━━━ Items
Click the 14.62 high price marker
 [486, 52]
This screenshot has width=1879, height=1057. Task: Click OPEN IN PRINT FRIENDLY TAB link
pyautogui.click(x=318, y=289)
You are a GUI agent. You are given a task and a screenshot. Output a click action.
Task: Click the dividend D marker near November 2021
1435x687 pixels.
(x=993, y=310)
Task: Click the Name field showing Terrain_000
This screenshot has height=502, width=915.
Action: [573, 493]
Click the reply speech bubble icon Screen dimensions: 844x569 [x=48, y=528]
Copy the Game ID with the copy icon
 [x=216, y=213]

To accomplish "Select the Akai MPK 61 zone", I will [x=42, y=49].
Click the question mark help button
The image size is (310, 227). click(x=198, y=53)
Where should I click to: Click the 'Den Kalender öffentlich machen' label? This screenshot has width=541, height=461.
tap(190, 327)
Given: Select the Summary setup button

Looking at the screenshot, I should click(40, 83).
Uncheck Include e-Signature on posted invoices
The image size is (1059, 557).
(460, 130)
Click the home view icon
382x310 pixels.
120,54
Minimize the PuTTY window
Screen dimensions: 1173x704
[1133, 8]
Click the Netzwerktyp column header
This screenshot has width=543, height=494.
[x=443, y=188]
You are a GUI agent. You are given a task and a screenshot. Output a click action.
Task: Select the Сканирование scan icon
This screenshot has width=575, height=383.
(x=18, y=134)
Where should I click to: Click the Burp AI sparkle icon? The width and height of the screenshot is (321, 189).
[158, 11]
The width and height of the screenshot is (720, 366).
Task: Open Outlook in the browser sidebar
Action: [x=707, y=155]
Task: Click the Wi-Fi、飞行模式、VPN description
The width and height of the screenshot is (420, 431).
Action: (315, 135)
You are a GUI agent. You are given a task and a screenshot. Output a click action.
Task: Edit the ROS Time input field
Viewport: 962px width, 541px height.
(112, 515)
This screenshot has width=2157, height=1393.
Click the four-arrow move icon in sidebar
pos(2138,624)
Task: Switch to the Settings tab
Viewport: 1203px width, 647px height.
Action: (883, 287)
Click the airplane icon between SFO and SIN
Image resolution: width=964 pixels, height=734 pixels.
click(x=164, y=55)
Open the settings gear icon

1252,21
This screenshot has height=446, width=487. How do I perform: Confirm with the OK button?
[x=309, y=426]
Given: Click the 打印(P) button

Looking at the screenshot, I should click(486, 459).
━━━━━━
## Directions
Reproduce all of the rows above, substituting "interface agent" for each occurrence of "GUI agent" and leaving everything else unchanged.

## Task result
Click the 14.62 high price marker
 [486, 52]
This screenshot has width=1879, height=1057. Task: Click OPEN IN PRINT FRIENDLY TAB link
pyautogui.click(x=318, y=289)
You are a interface agent. You are given a task and a screenshot. Output a click action.
Task: Click the dividend D marker near November 2021
1435x687 pixels.
(x=993, y=310)
Task: Click the Name field showing Terrain_000
This screenshot has height=502, width=915.
Action: [573, 493]
Click the reply speech bubble icon Screen dimensions: 844x569 [x=48, y=528]
Copy the Game ID with the copy icon
 [x=216, y=213]

To accomplish "Select the Akai MPK 61 zone", I will [x=42, y=49].
Click the question mark help button
The image size is (310, 227). click(x=198, y=53)
Where should I click to: Click the 'Den Kalender öffentlich machen' label? This screenshot has width=541, height=461.
tap(190, 327)
Given: Select the Summary setup button

Looking at the screenshot, I should click(40, 83).
Uncheck Include e-Signature on posted invoices
The image size is (1059, 557).
(460, 130)
Click the home view icon
382x310 pixels.
120,54
Minimize the PuTTY window
Screen dimensions: 1173x704
[1133, 8]
Click the Netzwerktyp column header
This screenshot has width=543, height=494.
[x=443, y=188]
You are a interface agent. You are given a task and a screenshot. Output a click action.
Task: Select the Сканирование scan icon
This screenshot has width=575, height=383.
(x=18, y=134)
Where should I click to: Click the Burp AI sparkle icon? The width and height of the screenshot is (321, 189).
[158, 11]
The width and height of the screenshot is (720, 366).
Task: Open Outlook in the browser sidebar
Action: [x=707, y=155]
Task: Click the Wi-Fi、飞行模式、VPN description
The width and height of the screenshot is (420, 431).
Action: (315, 135)
You are a interface agent. You are given a task and a screenshot. Output a click action.
Task: Edit the ROS Time input field
Viewport: 962px width, 541px height.
(112, 515)
This screenshot has width=2157, height=1393.
Click the four-arrow move icon in sidebar
pos(2138,624)
Task: Switch to the Settings tab
Viewport: 1203px width, 647px height.
Action: (883, 287)
Click the airplane icon between SFO and SIN
Image resolution: width=964 pixels, height=734 pixels.
click(x=164, y=55)
Open the settings gear icon

1252,21
This screenshot has height=446, width=487. How do I perform: Confirm with the OK button?
[x=309, y=426]
Given: Click the 打印(P) button

Looking at the screenshot, I should click(486, 459).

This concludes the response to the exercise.